_YOUR OBJECTIVE_. Return, unchanged, the lines of the items below from the line containing "Given: Show info" through the end of the items, leaving the pictures out of your answer.

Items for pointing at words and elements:
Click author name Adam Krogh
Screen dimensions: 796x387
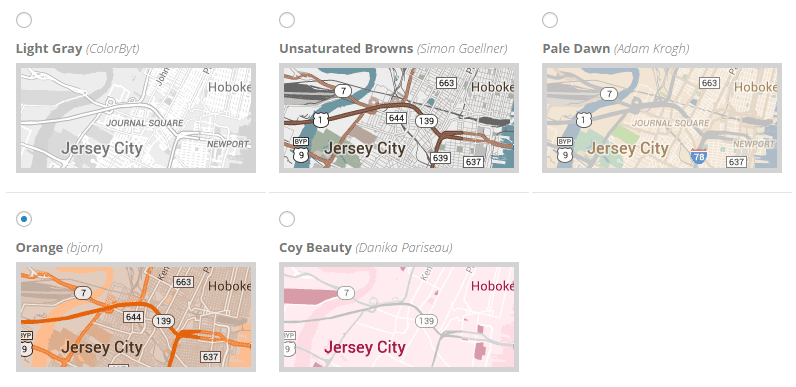651,49
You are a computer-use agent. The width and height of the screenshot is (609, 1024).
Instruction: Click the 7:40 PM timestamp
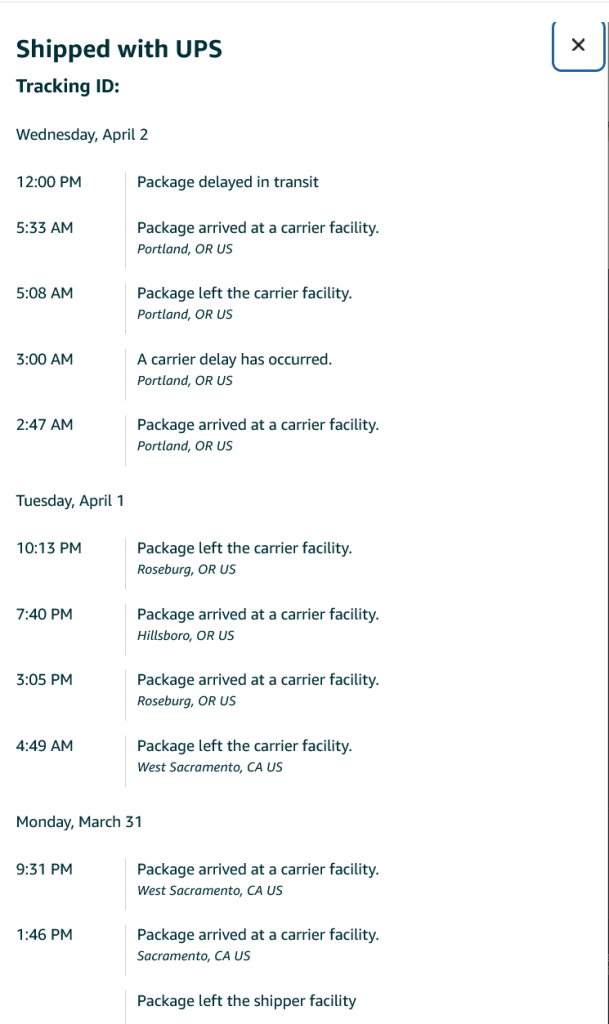[x=45, y=614]
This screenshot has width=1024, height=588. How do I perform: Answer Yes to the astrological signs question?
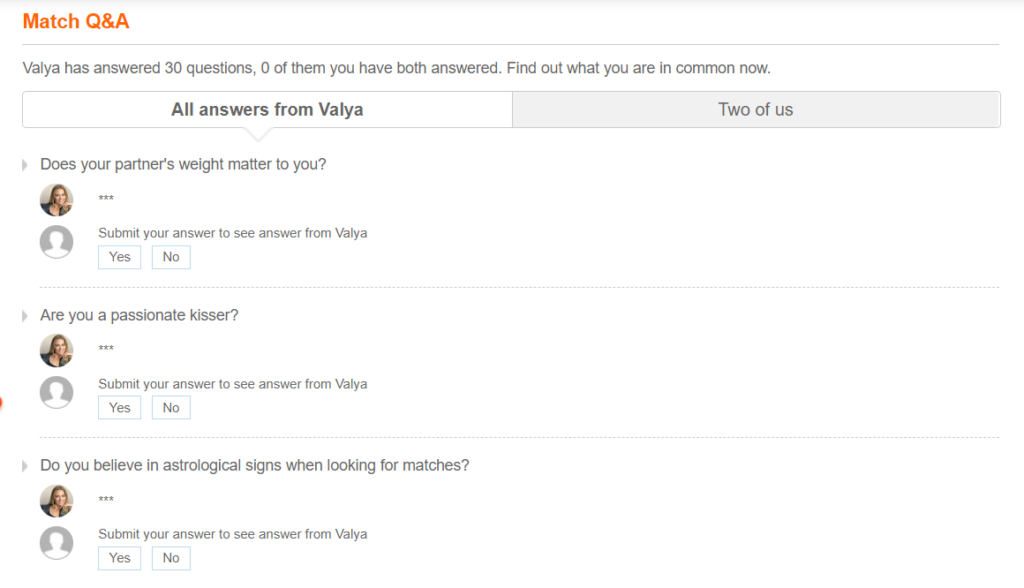click(119, 558)
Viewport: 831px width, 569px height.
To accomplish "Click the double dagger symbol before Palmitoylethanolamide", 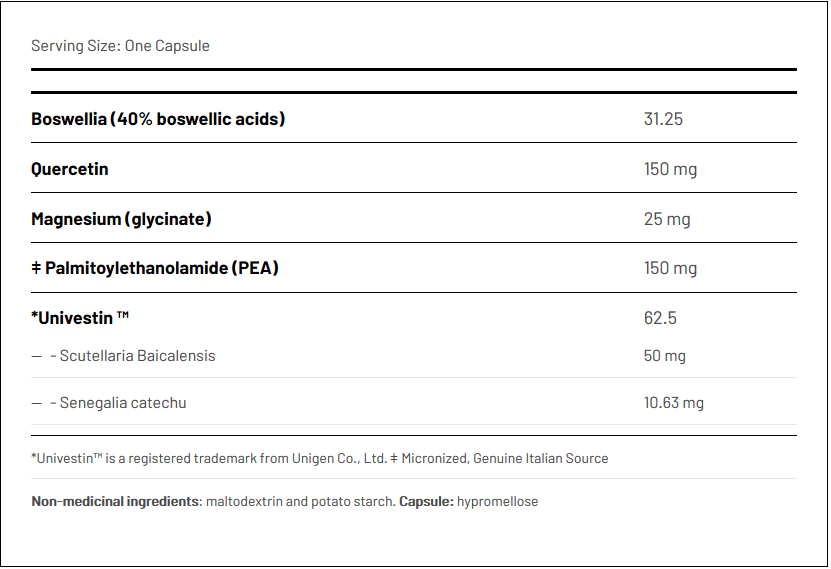I will [x=36, y=268].
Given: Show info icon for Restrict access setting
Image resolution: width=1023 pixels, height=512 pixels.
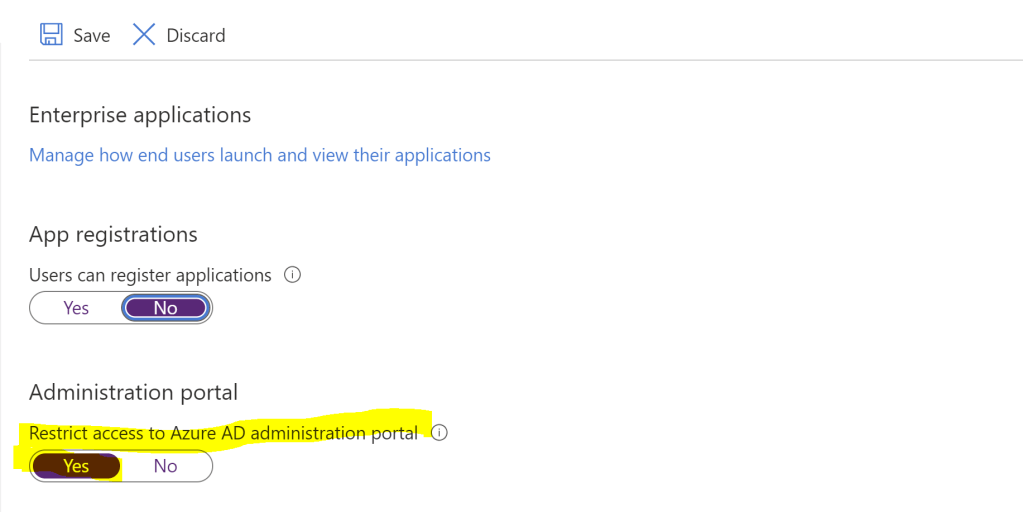Looking at the screenshot, I should [x=439, y=434].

_COMPLETE ANSWER_.
Given: Show info icon for Restrict access setting
Image resolution: width=1023 pixels, height=512 pixels.
Looking at the screenshot, I should [x=439, y=434].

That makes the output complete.